[WORK INSTRUCTION 1]:
According to the lesson on null data in Pandas, how many null values does the Computers column have?
[WORK INSTRUCTION 2]:
Reproduce the stretch of the Pandas null data lesson from "When you run the" through "df_students.isnull().sum()", word for word.

[PASSAGE]:
In the previous lesson, you ran some basic Pandas commands to inspect your data. We
mentioned something about null values. In this lesson, you'll learn more about these null values.

Pandas and Null Data

Whenever you get some data, it's typical to find some values missing. In Excel, for example,
these would be cells with no data in them. In Pandas, and in Data Analysis in general, these
missing values are called Nulls.
As an example, let's load a new data set. Download the following CSV file:
Student Scores Data Set (right click, Save As)
Save the file to your computer and remember the file location. Now copy and paste this code into
a new cell in a Jupyter Notebook:
import pandas as pd
df_students = pd.read_csv('PATH_TO_FILE\\StudentScores.csv')
df_students.head(10)
Obviously, replace PATH_TO_FILE to point to a location on your own computer. (You saw
how to do this in a previous lesson.)
When you run the code above, you should see the first 40 rows of the data print out. Notice row
36:
Row 36 has a value of NaN for the Physics exam. NaN stands for Not a Number. Pandas will
enter this NaN when it finds a blank value - missing data, in other words.
To see how many null values you have, run the infor command in a new cell:
df_students.info()
You should see this:
The Non-Null Count column in the image above is referring to the NaN values in the data set.
The Range Index runs from 0 to 101, for a total of 102 entries. We're OK with the first two
columns, First and Last. They don't have any null values. Three of the columns have null
values, though (NaN values). Math has 2, Physics has 3 and Computers has 4. To see this more
clearly, you can get a sum and a list of your null values. Run this command in a new cell in your
Jupyter Notebook:
df_students.isnull().sum()
You should see this when you run your code:

We chain two functions together, here, the isnull function and the sum function we used in the
previous lesson. The result is a table of the null values in each column of the data set.

Dealing with Null Values in Pandas

There are built-in functions to deal with your NaN values. But you could just leave them alone.

[AVAILABLE DATA]:
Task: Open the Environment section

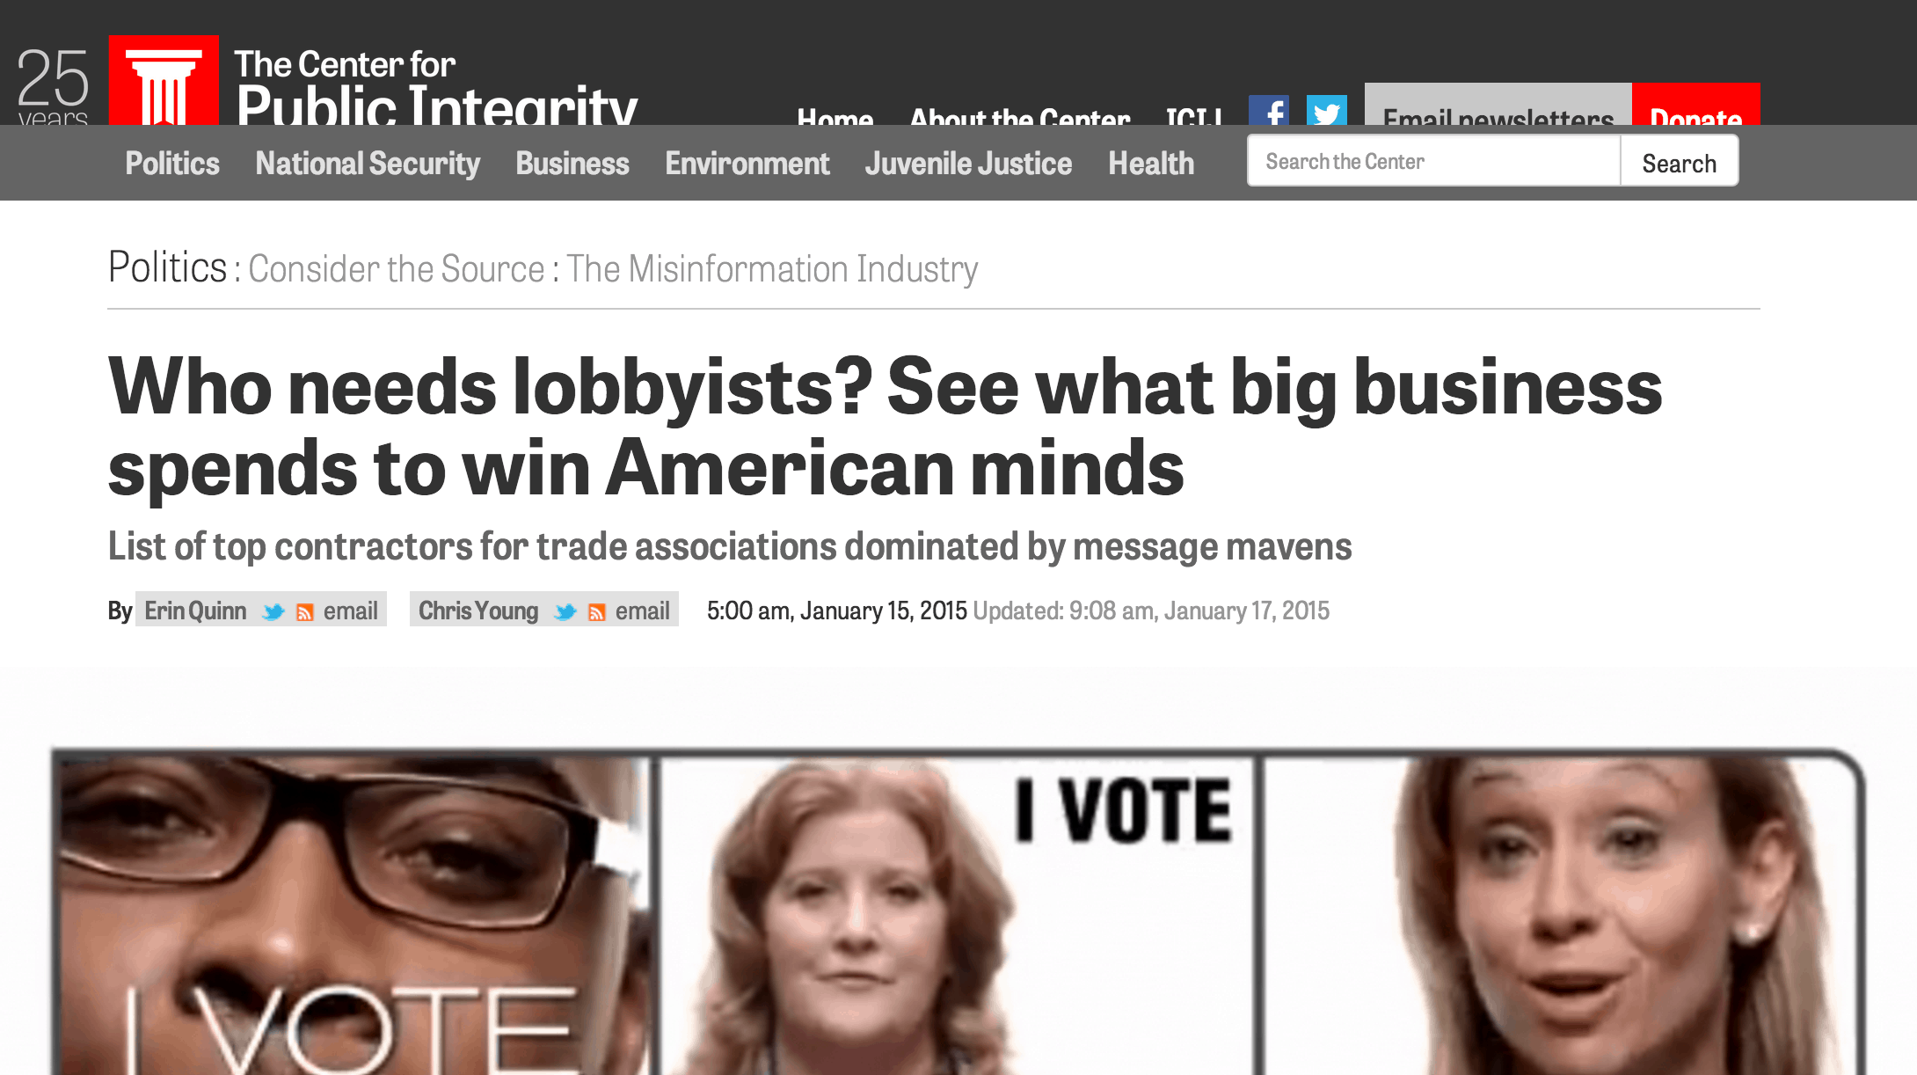Action: click(747, 164)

[TASK OUTPUT 1]:
4

[TASK OUTPUT 2]:
When you run the code above, you should see the first 40 rows of the data print out. Notice row
36:
Row 36 has a value of NaN for the Physics exam. NaN stands for Not a Number. Pandas will
enter this NaN when it finds a blank value - missing data, in other words.
To see how many null values you have, run the infor command in a new cell:
df_students.info()
You should see this:
The Non-Null Count column in the image above is referring to the NaN values in the data set.
The Range Index runs from 0 to 101, for a total of 102 entries. We're OK with the first two
columns, First and Last. They don't have any null values. Three of the columns have null
values, though (NaN values). Math has 2, Physics has 3 and Computers has 4. To see this more
clearly, you can get a sum and a list of your null values. Run this command in a new cell in your
Jupyter Notebook:
df_students.isnull().sum()